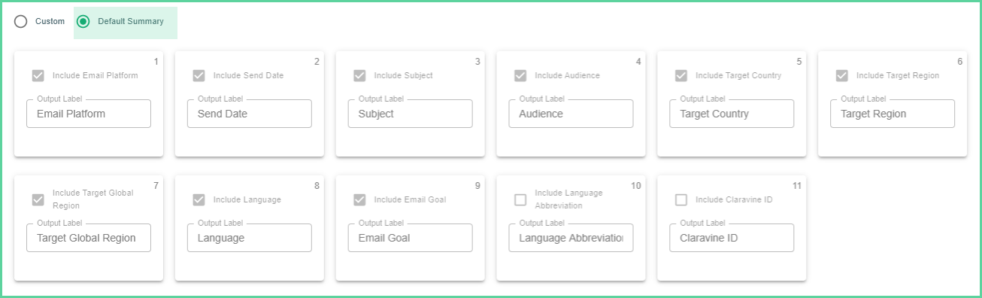Viewport: 982px width, 298px height.
Task: Enable the Include Language Abbreviation checkbox
Action: [x=520, y=199]
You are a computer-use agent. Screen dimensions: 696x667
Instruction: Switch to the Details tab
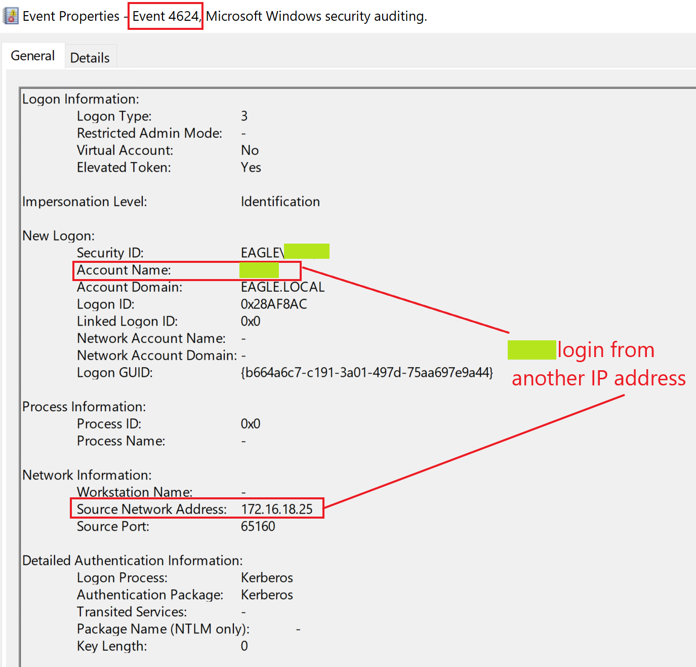coord(90,58)
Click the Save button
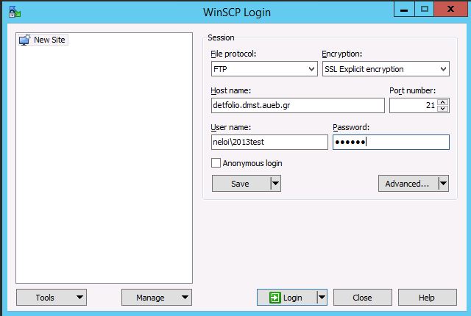Image resolution: width=471 pixels, height=316 pixels. click(x=240, y=184)
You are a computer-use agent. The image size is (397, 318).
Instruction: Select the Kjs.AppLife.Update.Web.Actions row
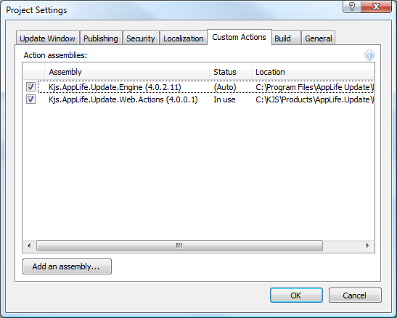click(x=199, y=99)
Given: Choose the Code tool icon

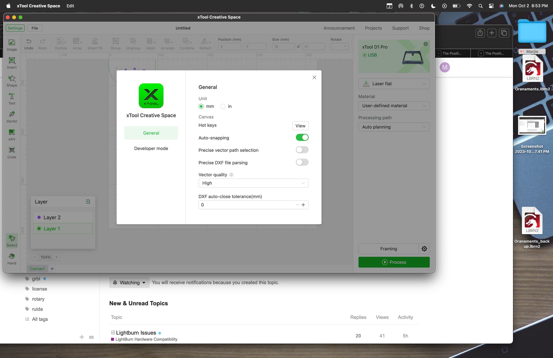Looking at the screenshot, I should [12, 153].
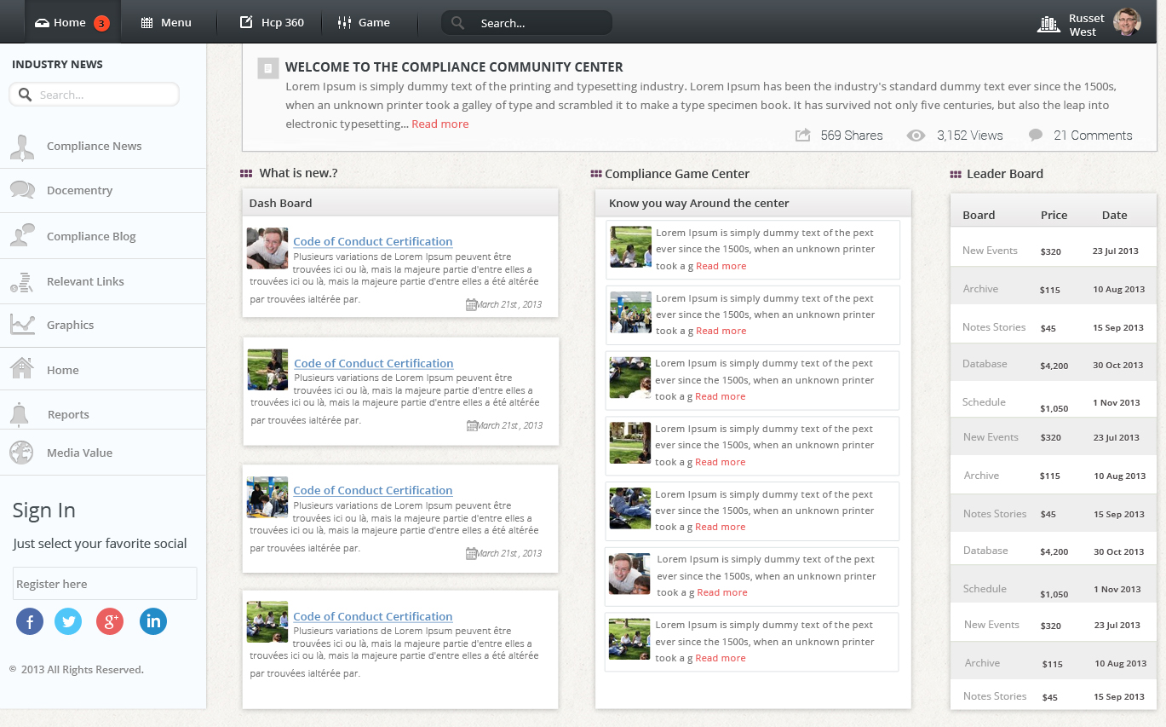
Task: Click the eye icon next to 3,152 Views
Action: [x=916, y=135]
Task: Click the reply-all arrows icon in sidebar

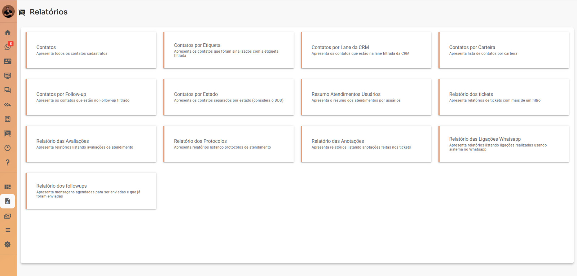Action: [x=8, y=105]
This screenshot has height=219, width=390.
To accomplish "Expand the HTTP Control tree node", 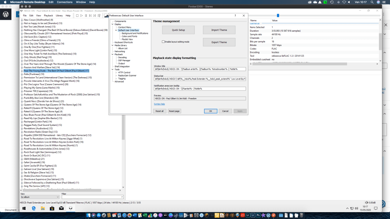I will [116, 72].
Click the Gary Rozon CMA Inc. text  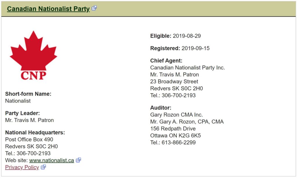tap(176, 115)
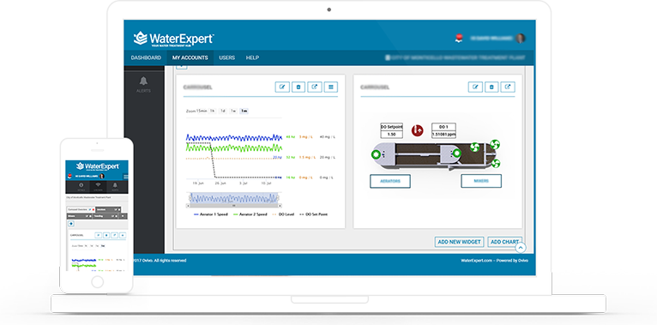Viewport: 657px width, 325px height.
Task: Click the chart navigator range scrollbar
Action: tap(234, 206)
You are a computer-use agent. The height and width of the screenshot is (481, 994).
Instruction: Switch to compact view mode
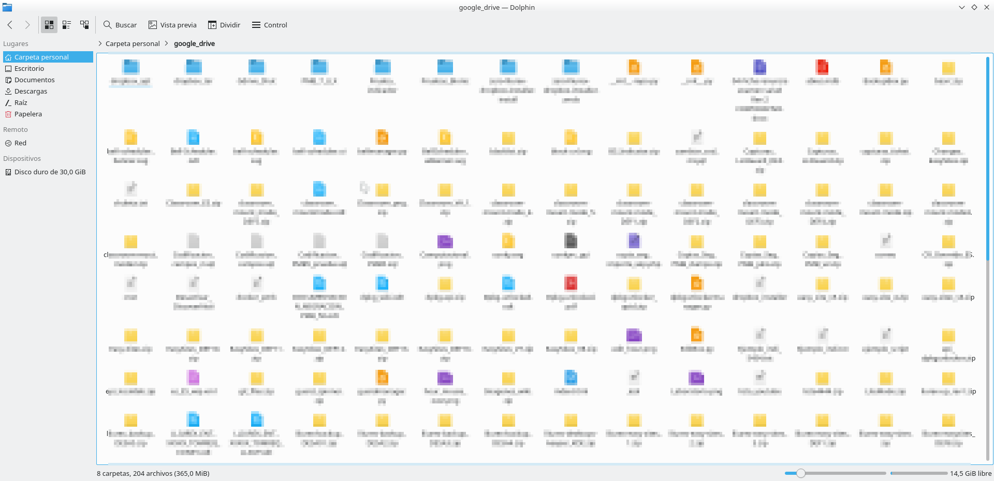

++++++

Problem requirements:
Rewrite the items from the start through the line containing "Action: [x=8, y=105]", inclusive, swapping "Instruction" for "Goal" and keeping everything else the same. Omit the pictures from your answer.

Response:
Viewport: 982px width, 298px height.
Task: Enable the Include Language Abbreviation checkbox
Action: [x=520, y=199]
You are a computer-use agent. Screen dimensions: 696x667
Goal: Switch to the Details tab
coord(90,58)
Click the Save button
Image resolution: width=471 pixels, height=316 pixels. click(x=240, y=184)
You are a computer-use agent. The image size is (397, 318).
Goal: Select the Kjs.AppLife.Update.Web.Actions row
click(x=199, y=99)
Given: Choose the Code tool icon

Looking at the screenshot, I should [12, 153].
Task: Click the eye icon next to 3,152 Views
Action: [x=916, y=135]
Task: Click the reply-all arrows icon in sidebar

Action: [x=8, y=105]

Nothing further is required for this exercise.